◆ **What is asked**
**A.** Copy the passage of the Dark City piece between "I have become" and "here it is.", inclusive.
**B.** Do these statements agree with the Dark City piece? Answer yes or no for each and quote the deciding words. (i) The writer believes that knowing the basics of the plot lessens enjoyment of the film. (ii) The piece is dated 2 September 2006. (iii) In the plot summary, the nonhuman forces understand human emotions very well.

I have become the monster you were intended to be.
- Mr. Hand
Dark Victory
2 September 2006
SPOILER NOTICE. If you plan on one day seeing the film Dark City and you would prefer, as some people apparently do, to know absolutely nothing about it before you see it, this is the point where you should stop reading. I happen to think that the movie is fairly spoiler-proof and that knowing the basics of its plot does not in the least diminish enjoyment of it (see also: The Turn), and actually I resent having to put this warning at the beginning because it steps on my punchline in the first few paragraphs below. But people will fuss, and so here it is.
There is a movie which came out in the late 1990s where the plot could be summarized as follows:
A vast number of humans live their lives wholly unaware that they are actually living in an artificial, manipulated reality - a reality created and maintained by an external, nonhuman power whose motives, while not necessarily malicious, are also not benign. These nonhuman forces do not think like humans do, they do not understand human emotions or drives very well, and they have a vested interest in keeping the truth secret. Any humans who find out are either suppressed or are considered to be lunatics by their fellow humans.

◆ **Records supplied**
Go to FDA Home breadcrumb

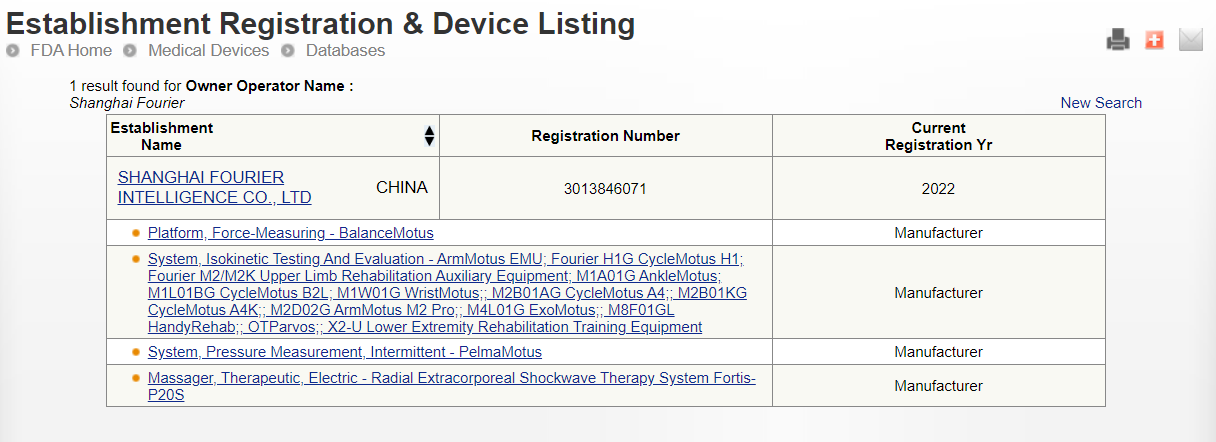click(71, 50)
...
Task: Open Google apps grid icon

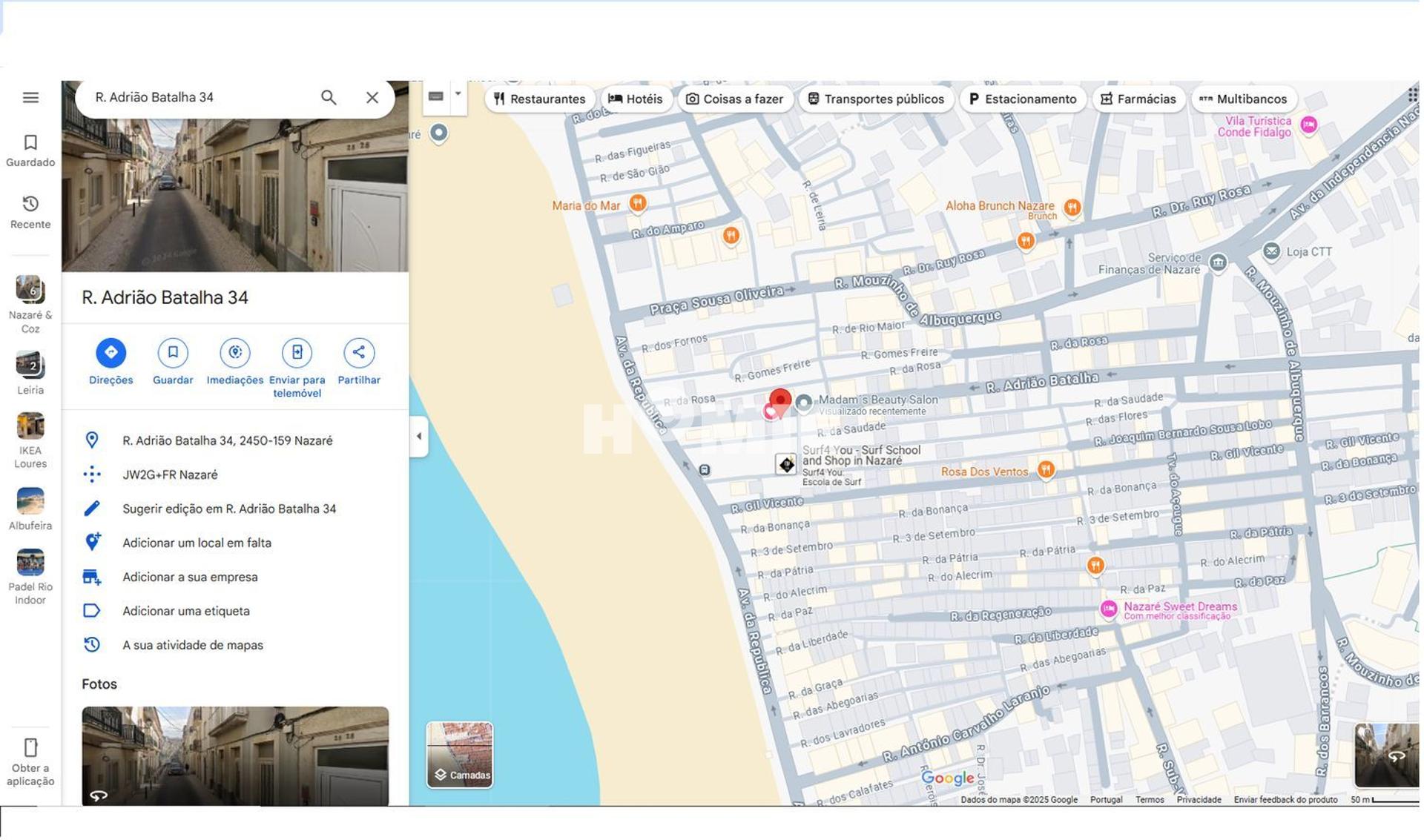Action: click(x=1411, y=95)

◆ **Solutions to the exercise**
**A.**
I have become the monster you were intended to be.
- Mr. Hand
Dark Victory
2 September 2006
SPOILER NOTICE. If you plan on one day seeing the film Dark City and you would prefer, as some people apparently do, to know absolutely nothing about it before you see it, this is the point where you should stop reading. I happen to think that the movie is fairly spoiler-proof and that knowing the basics of its plot does not in the least diminish enjoyment of it (see also: The Turn), and actually I resent having to put this warning at the beginning because it steps on my punchline in the first few paragraphs below. But people will fuss, and so here it is.

**B.**
(i) No: "knowing the basics of its plot does not in the least diminish enjoyment of it"
(ii) Yes: "2 September 2006"
(iii) No: "they do not understand human emotions or drives very well"